Criticizing David Beckham is a matter fraught with peril. Even when Beckham and his camp aren't seeing reality.
The risk isn't just that he, like any celebrity, has a devoted fan base that will scream until they're blue in the face at any suggestion that he's making a misstep. The danger in being a Beckham critic is that he has made more comebacks than Cher.
Count him out, and he'll say a few gracious words before proving the critics wrong. He does so, much to his credit, without being brash and defiant. He restored his reputation after a mild but costly retaliation at the 1998 World Cup made him a villain in England. He was benched and scorned at Real Madrid after announcing plans to join the Los Angeles Galaxy in 2007, yet he kept up his diligent training and returned to help the team win the Spanish title.
In 2009, Beckham topped himself. He went on loan to Italy's AC Milan and proved he could still play at an elite level, stunning European snobs who think Major League Soccer, the Galaxy's league, sullies all that it touches. Vilified by Galaxy fans after his loan was extended and his commitment to LA seemed in doubt, he went back to work and won them over upon his return, helping the team reach the 2009 MLS final. Beckham played his heart out in the final and made his kick in the penalty shootout, only to lose when fellow stars Landon Donovan and Edson Buddle missed theirs.
With his reputation again intact, few people protested when Beckham again went to Milan on loan, hoping to keep up the momentum to propel him to yet another World Cup appearance with England. It wasn't to be. Beckham tore his Achilles tendon, one of the most feared injuries in any sport.
Beckham returned to Los Angeles and, as he has in the past, pushed himself to get back on the field as soon as possible and was a solid player despite the Galaxy's faltering in the league semifinals.
But just when you think Beckham was finally content to settle into a routine in Los Angeles, where his family seems happy, news comes that Beckham might prefer a loan spell to England's Tottenham Hotspur to a leisurely preseason warmup with the Galaxy.
American pundits are not amused.
SI's Steve Davis says Beckham is mistaken if he's trying to prolong his career with England's national team. "He's well past the age where most players -- those more self-aware, and those without a bevy of handlers whose livelihoods depend on keeping their employer's name in the headlines -- retire from the international game."
Soccer America's Paul Gardner praises Beckham's ability to walk through the political quagmire of World Cup bidding with his reputation enhanced, but says of Beckham's recent history: "That catalogue of poor decisions, miscues and injuries would have convinced any mere mortal to stop trying to defy old age with around-the-calendar soccer."
The comments on Gardner's column show the pitfalls of doubting Beckham, as several readers seem to think they're responding to a snide young Bleacher Report blogger rather than a venerable English-born columnist who can give first-hand accounts of everything from Pele's North American Soccer League spells to glamorous FA Cup matches of the 50s.
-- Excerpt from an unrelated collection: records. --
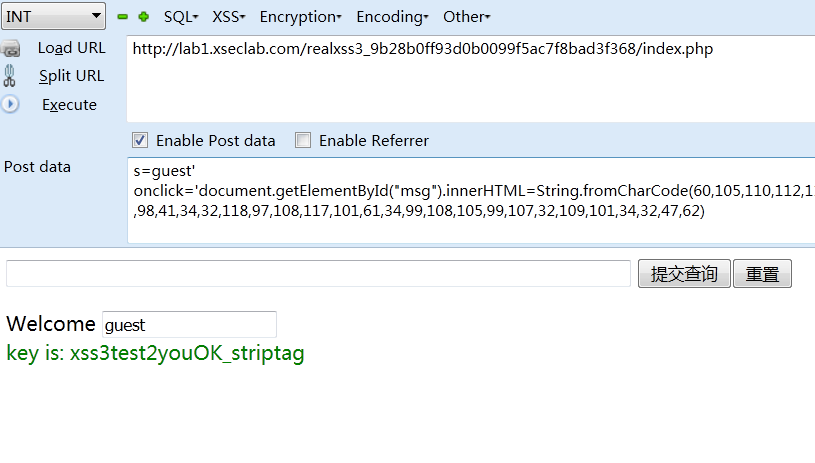The width and height of the screenshot is (815, 463).
Task: Click the 提交查询 submit button
Action: (684, 273)
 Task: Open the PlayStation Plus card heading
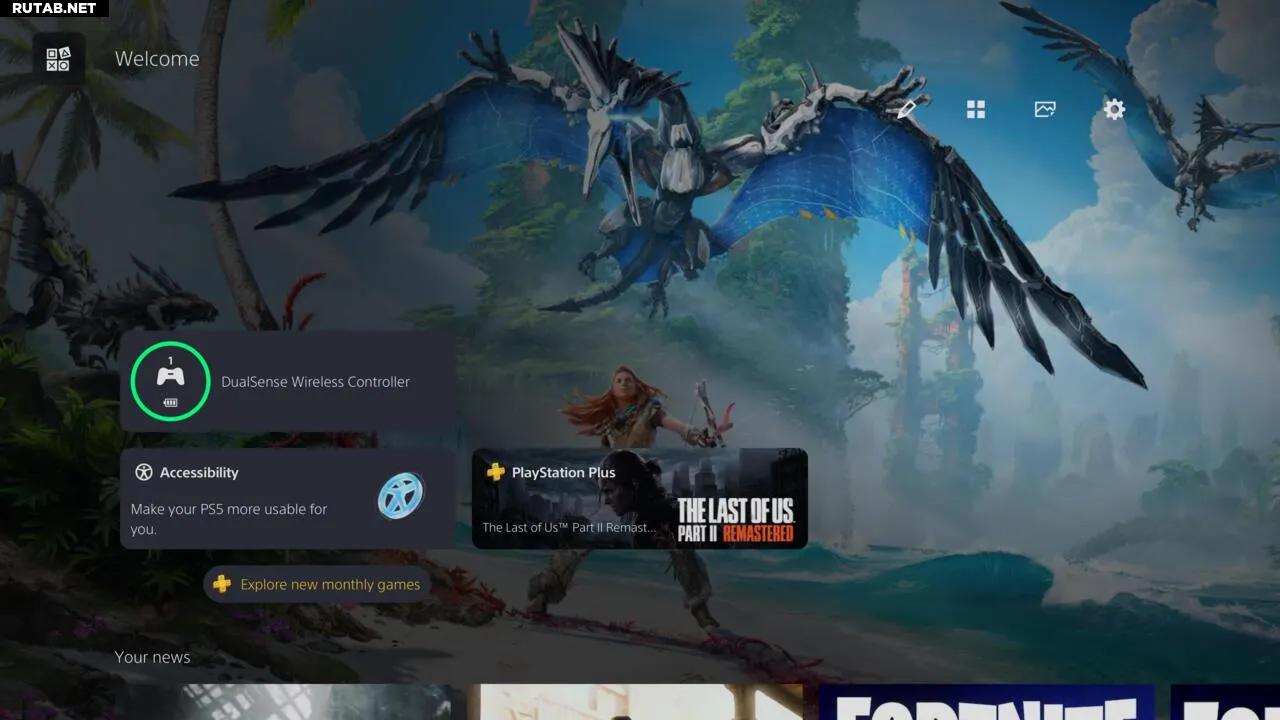[x=563, y=473]
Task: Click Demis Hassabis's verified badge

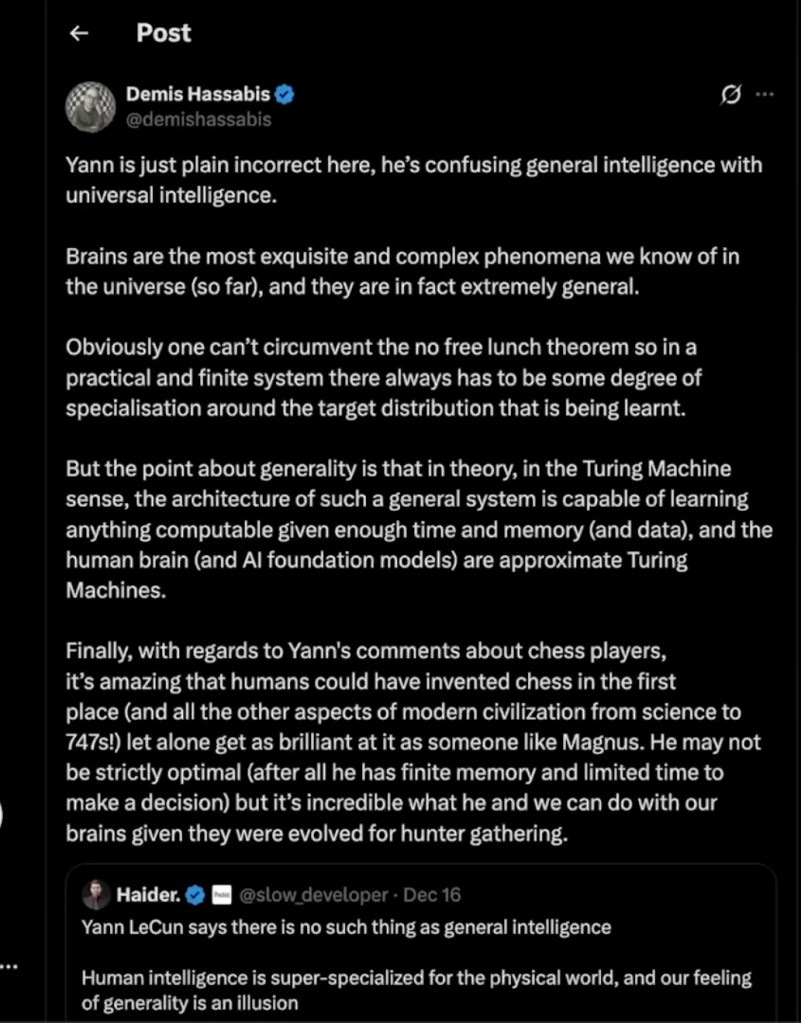Action: 284,95
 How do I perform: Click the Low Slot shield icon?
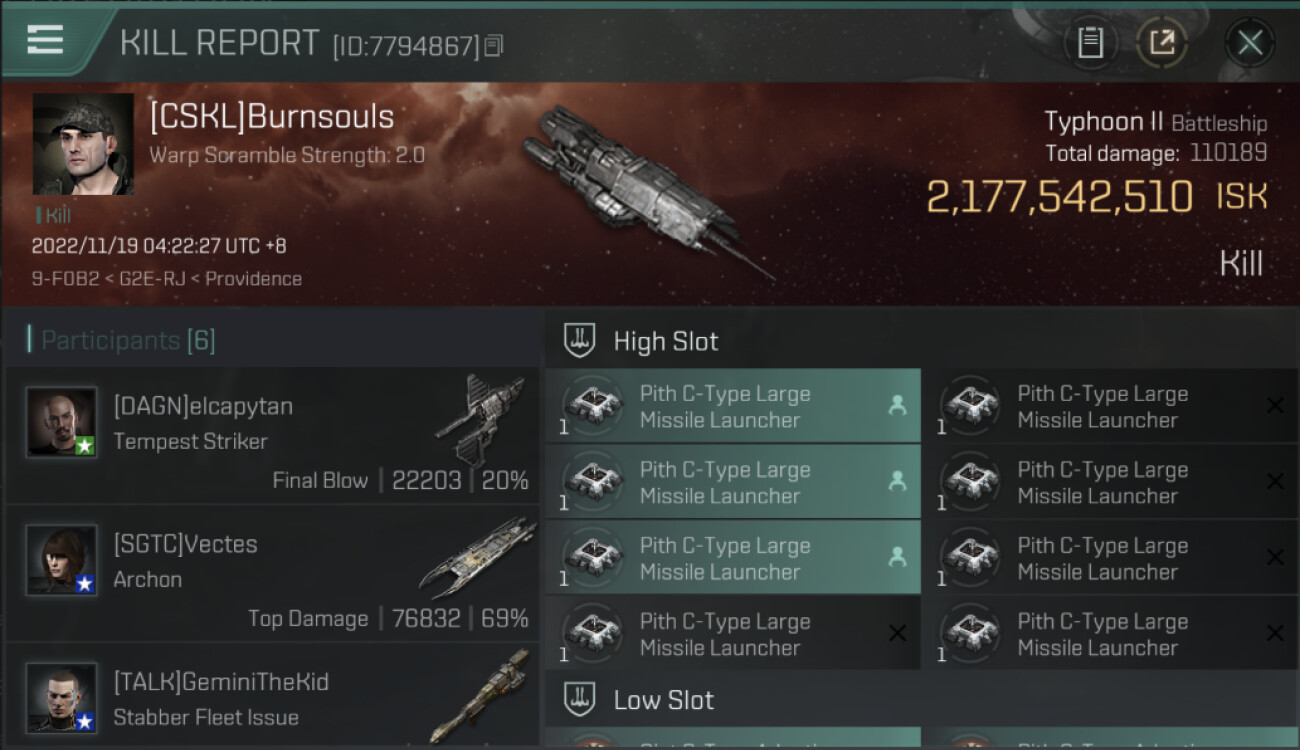580,699
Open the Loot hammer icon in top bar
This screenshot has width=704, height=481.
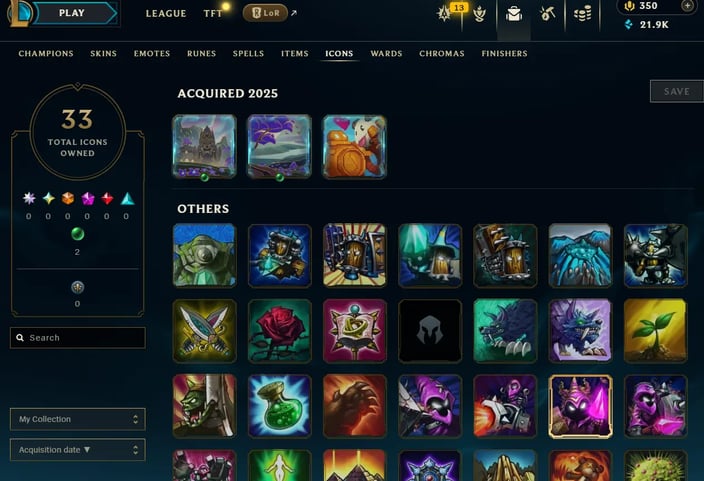pyautogui.click(x=547, y=14)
Few of the comments address the issue that Beckham has simply put his body through too much for the Galaxy to send him through a Premier League gauntlet with their blessing and thanks. Some comments even dredge up the old myth that Americans somehow invented the word "soccer" while the rest of the world properly calls it "football."
The lone voice supporting a Beckham move belongs to Soccer America's Ridge Mahoney. But Mahoney also scoffs at Beckham's on-field impact, doubting that he'll have much impact in the Premier League and calling him a "peripheral player" for the Galaxy.
Let's sum up: A 35-year-old "peripheral player" with a Major League Soccer team wants to go to a high-performing team in England's excellent Premier League, in large part because he wants to continue playing for England? In basketball terms, this is the equivalent of a 24-year-old senior at a mid-major school (not Butler or Gonzaga) trying to transfer to Duke for his final semester to impress NBA scouts.
Alexi Lalas, Beckham's one-time boss at the Galaxy, still sees this sort of situation from the club's point of view and notes that Beckham's teammate, World Cup standout Landon Donovan, decided against a similar loan because he needed to give his body a break.
Donovan is 28 and has never been seriously injured. Does he know something Beckham doesn't? Or is Beckham the superhuman he and his advisors seem to believe he is?